◆ REQUIREMENT: Turn the material below into a Markdown table, starting at the line that contains "You are a computer-use agent. The height" and ending at the line that contains "click(421, 1046)". Use the columns Row and Text, where Row is a running number and Text is the line, and leave out any blank lines.

## begin DATA TO PROCESS

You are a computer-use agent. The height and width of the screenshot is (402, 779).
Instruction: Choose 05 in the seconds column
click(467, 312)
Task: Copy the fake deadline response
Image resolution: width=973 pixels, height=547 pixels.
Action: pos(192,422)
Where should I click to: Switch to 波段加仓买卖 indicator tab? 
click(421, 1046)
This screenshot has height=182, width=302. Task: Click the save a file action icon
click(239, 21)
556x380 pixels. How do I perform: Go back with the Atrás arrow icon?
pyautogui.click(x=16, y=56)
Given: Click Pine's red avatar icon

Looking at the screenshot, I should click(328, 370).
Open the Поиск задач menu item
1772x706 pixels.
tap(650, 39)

## end DATA TO PROCESS
## begin DATA TO PROCESS

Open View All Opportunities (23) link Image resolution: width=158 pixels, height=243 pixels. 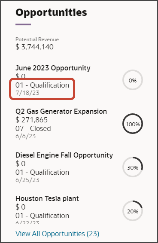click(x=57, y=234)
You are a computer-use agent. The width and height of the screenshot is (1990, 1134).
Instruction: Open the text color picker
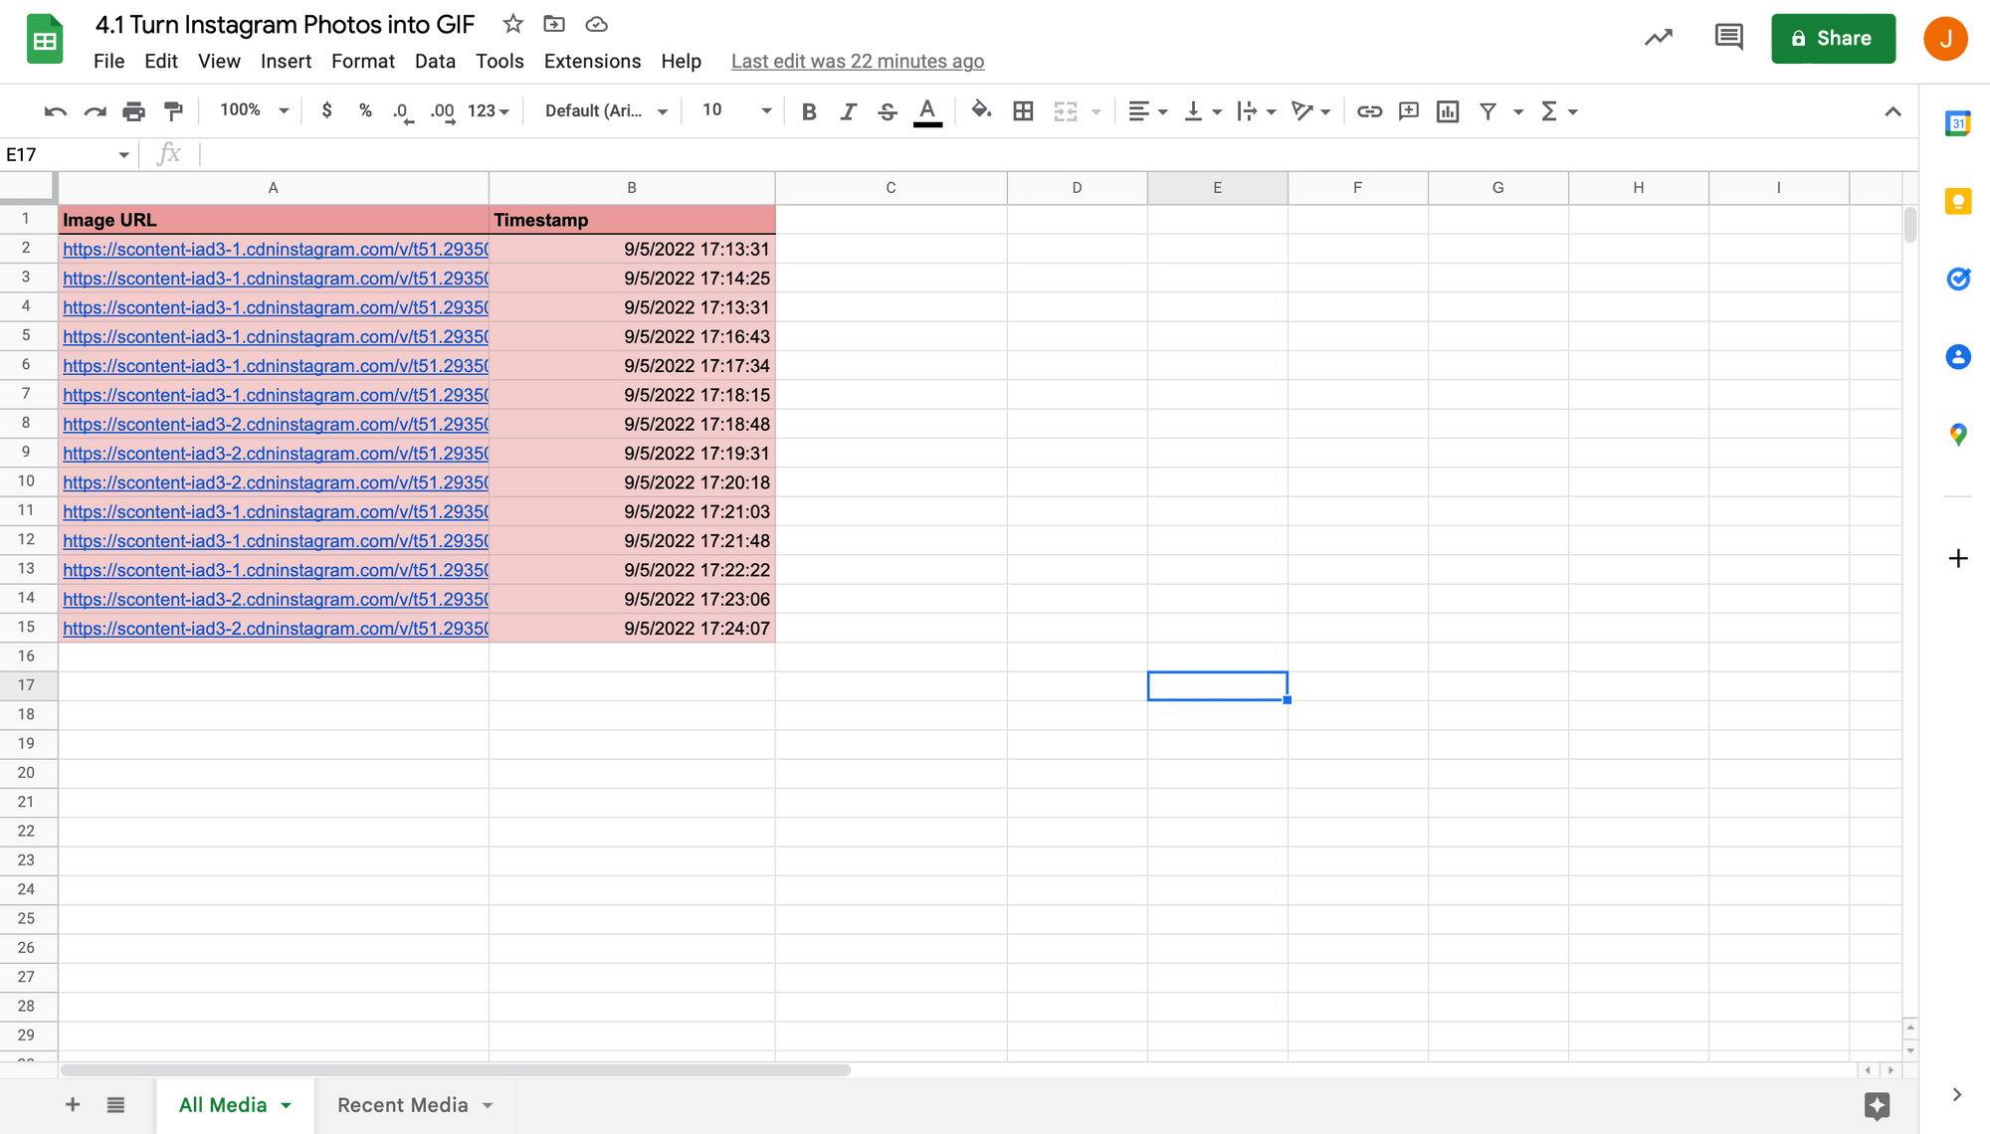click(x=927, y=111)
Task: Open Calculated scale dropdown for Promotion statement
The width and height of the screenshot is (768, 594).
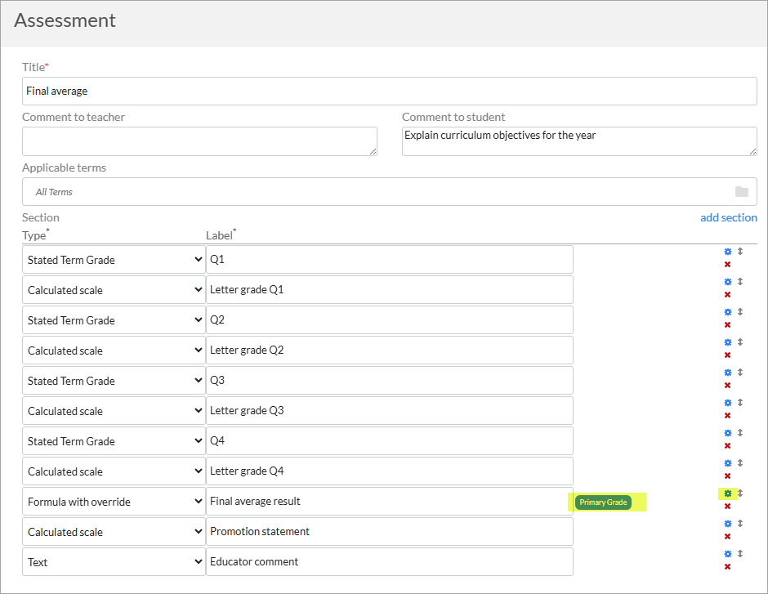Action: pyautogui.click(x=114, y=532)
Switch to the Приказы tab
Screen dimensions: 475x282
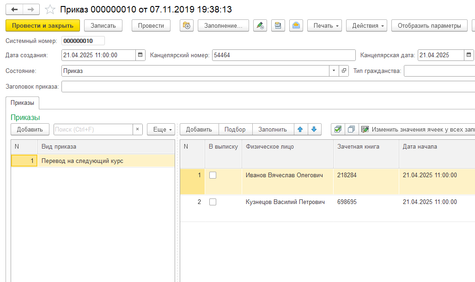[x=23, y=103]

## end DATA TO PROCESS

◆ ANSWER TO THIS EXERCISE:
| Row | Text |
|---|---|
| 1 | You are a computer-use agent. The height and width of the screenshot is (402, 779). |
| 2 | Instruction: Choose 05 in the seconds column |
| 3 | click(467, 312) |
| 4 | Task: Copy the fake deadline response |
| 5 | Image resolution: width=973 pixels, height=547 pixels. |
| 6 | Action: pos(192,422) |
| 7 | Where should I click to: Switch to 波段加仓买卖 indicator tab?  |
| 8 | click(421, 1046) |